I also need to understand training input shape for LSTM as ECG signals are of variable length (9000 to 18000 samples) and usually classifier need fixed variable input. How can i handle such type of input in case of LSTM.
This part is really important. You are correct, LSTM expects to receive inputs with a fixed shape, one that you know beforehand (in fact, any Deep Learning layer expects fixed shape inputs). This is also explained in the keras docs on Recurrent Layers where they say:
Input shape
3D tensor with shape (batch_size, timesteps, input_dim).
As we can see, it expects your data to have a number of timesteps as well as a dimension on each one of those timesteps (batch size is usually 1). To exemplify, suppose your input data consists of elements like: [[1,4],[2,3],[3,2],[4,1]]. Then, using a batch_size of 1, the shape of your data would be (1,4,2). As you have 4 timesteps, each with 2 features.
So bottom line, you have to make sure that you pre-process you data so it has a fixed shape you can then pass to your LSTM layers. This one you will have to find out by yourself, as you know your data and problem better than we do.
Maybe you can fix the samples you obtain from your signal, discarding some and keeping others so every signal is of the same length (if you say your signals are between 9k and 18k choosing 9000 could be the logical choice, discarding samples from the others you get).
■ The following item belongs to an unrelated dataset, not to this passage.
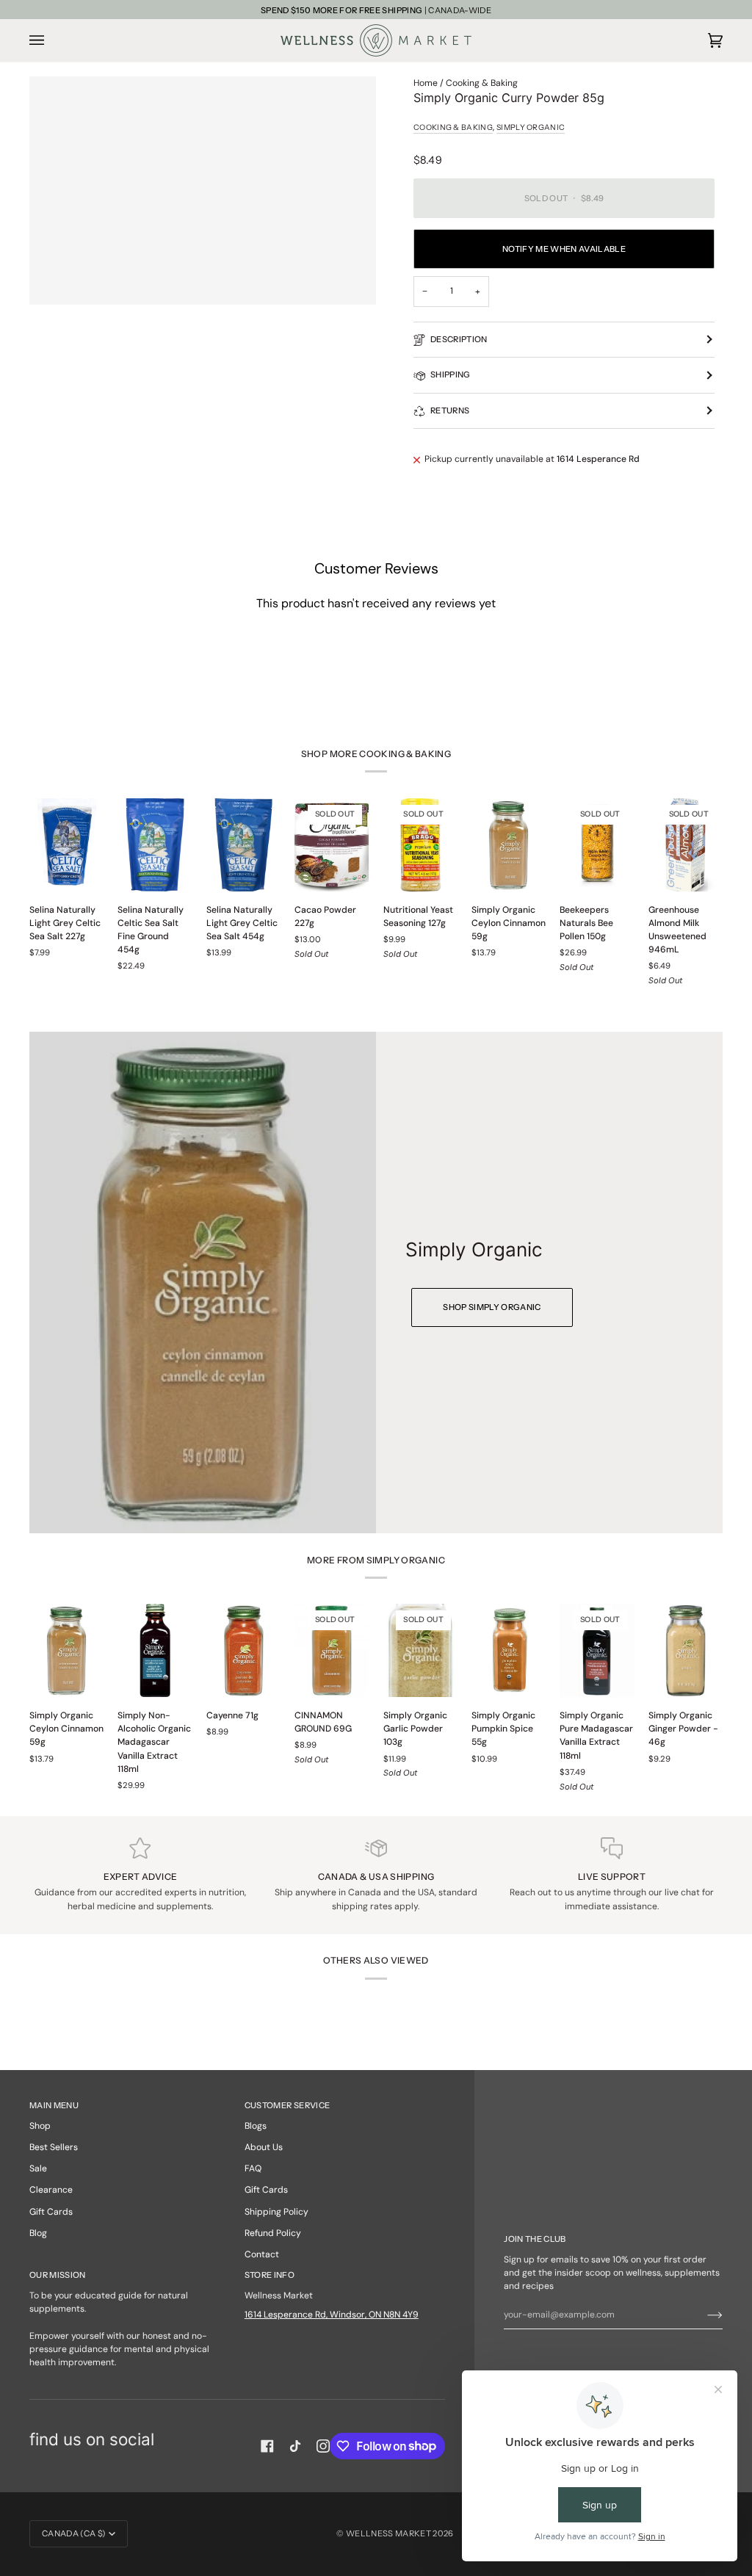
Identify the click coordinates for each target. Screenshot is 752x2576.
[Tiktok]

You could even do some other conversion to your data in a way that you can map from inputs of 9000-18000 to a fixed size.
Finally what should be structure of deep LSTM network for such lengthy input and how many layers should i use.
This one is really quite broad and doesn't have a unique answer. It would depend on the nature of your problem, and determining those parameters a priori is not so straightforward.
What I recommend you do is to start with a simple model first, and then add layers and blocks (neurons) incrementally until you are satisfied with the results.
Try just one hidden layer first, train and test your model and check your performance. You can then add more blocks and see if your performance improved. You can also add more layers and check for the same until you are satisfied.
This is a good way to create Deep Learning models, as you will arrive to the results you want while keeping your Network as lean as possible, which in turn helps your execution time and complexity. Good luck with your coding, hope you find this useful.